Sorunlarla
başa çıkmanın ilk adımı, kuşkusuz sorunları açık seçik görmekten ibaret.
CHP’de
İstanbul il başkanlığı ve ardından Bursa İl Başkanlığı “sorunları” ortaya
çıktı. “Sorunlar”, bunlara bakıp tartan yorumcularla birlikte daha başka “sorunlar”
ile sarmaş dolaş oldu.
*
Dün
Sözcü Gazetesi’nde Emin Çölaşan, “sorun”u,
bu makamlara seçilen kişilerin ‘asla ve asla Mustafa Kemal’in askeri
olmadıklarını söylemeleri’ diye tanımladı. Kitlelerin benimsediği bir sloganın,
böyle bir zamanda vurgun, soygun, yolsuzluk, rant, açlık,
sefalet, devletin tarikatlarca ele geçirilmiş olması, laik rejimin
kaldırılması, Atatürk’ün isminin bile kaldırılması, işte bu dev gibi
sorunlar karşımızda iken reddedilmesini saçma
sapan bulduğunu yazdı. Bu işi yapanları entel-liboş
tipler diye nitelendirdi. Çölaşan, “bundan sonra daha dikkatli olmalarını, bu gibi zırvalardan mümkün olduğunca
kaçınmalarını dilerim!” diye temennide de bulundu. En sonda kendisinin de
Mustafa Kemal’in askeri olduğunu ve faşist olmadığını yazarak bitirdi.
Sorunu
böyle gördü.
Hafif
yüz ekşitmeli… Babacanca: “hadi neyse, bundan sonra daha dikkatli olun bakayım!”
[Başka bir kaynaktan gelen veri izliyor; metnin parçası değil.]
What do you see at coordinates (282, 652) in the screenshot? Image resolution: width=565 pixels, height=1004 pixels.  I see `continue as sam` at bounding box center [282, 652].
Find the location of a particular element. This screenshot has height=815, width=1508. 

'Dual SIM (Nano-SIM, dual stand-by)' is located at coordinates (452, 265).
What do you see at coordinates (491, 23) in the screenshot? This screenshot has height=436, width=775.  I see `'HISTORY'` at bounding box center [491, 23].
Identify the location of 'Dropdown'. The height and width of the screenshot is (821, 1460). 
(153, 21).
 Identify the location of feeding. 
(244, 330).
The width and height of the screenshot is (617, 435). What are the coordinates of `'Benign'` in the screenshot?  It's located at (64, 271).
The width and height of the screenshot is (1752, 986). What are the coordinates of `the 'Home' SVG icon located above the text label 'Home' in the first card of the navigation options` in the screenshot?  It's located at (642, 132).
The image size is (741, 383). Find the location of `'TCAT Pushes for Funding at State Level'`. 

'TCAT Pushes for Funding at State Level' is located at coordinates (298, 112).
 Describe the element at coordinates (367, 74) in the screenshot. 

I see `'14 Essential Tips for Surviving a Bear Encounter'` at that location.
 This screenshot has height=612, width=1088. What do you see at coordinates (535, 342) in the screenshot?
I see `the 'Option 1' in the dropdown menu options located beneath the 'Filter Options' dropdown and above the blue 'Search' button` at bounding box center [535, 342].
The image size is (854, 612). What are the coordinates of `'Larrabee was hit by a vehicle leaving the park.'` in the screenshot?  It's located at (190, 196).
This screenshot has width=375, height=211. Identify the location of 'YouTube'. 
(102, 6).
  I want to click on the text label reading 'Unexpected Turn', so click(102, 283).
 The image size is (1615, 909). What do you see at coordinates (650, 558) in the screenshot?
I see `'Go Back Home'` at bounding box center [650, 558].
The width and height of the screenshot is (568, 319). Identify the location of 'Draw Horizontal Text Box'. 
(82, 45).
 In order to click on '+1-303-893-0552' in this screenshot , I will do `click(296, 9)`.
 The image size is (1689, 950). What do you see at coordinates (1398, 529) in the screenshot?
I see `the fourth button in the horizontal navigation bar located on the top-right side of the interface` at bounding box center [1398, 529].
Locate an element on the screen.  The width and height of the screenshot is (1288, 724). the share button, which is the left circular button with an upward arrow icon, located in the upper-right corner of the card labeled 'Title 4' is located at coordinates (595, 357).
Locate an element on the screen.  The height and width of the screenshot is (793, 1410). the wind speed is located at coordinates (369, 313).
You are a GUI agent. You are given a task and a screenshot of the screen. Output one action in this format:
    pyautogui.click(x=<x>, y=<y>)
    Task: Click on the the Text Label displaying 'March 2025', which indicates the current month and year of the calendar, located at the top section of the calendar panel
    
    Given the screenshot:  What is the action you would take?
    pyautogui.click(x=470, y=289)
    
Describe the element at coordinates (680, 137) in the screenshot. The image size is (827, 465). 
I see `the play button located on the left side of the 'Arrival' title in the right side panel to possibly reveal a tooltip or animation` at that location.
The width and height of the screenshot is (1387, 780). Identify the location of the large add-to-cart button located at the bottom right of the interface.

“Ben”, mesela, “Mustafa Kemal’in askeriyim ve faşist değilim” diyerek… Mustafa
Kemal’in askerlerine karşı olanların, Cumhuriyet’in 23 Nisan’ına değil soykırım iftiracılarının 24 Nisan’ına gittiklerini
açıkça ilan ettiklerini görmezden gelerek… ABD’nin paralı ordusu PKK/YPG Kobaniciliği safında yer
tuttuklarını da görmemeyi yeğleyerek…
*
Bu
afacan entel-liboş iş, yani Mustafa Kemal’in
adıyla faşistliği yan yana getirme, Erivan
– Diaspora ve Kobani saflarında
yer tutma hali, gerçekte ne demek ister?
Şu
saatte bunu yazmak bile sıkıcı; herkes biliyor ki Türk Milleti’nin hukukunu ortadan
kaldırmak ister.
*
Şu
hatırlatma durumu gözde canlandırmaya yeter belki.
Soykırım
müfteriliği anamuhalefette makam alırken, aynı günlerde, HÜDAPAR da iktidar ittifakının
etrafında dolanıyordu. Soykırım müfterileri gibi, o da çok açık sözlü davrandı.
Dedi
ki, AKP-MHP iktidar ittifakında yer almak
isteriz, ama ufak tefek bir engel var! Sizin milletten anladığınız nedir? Bir etnik
temele dayanmış millet anlayışıyla [Türk Milleti diyor] biz yan yana gelmeyiz.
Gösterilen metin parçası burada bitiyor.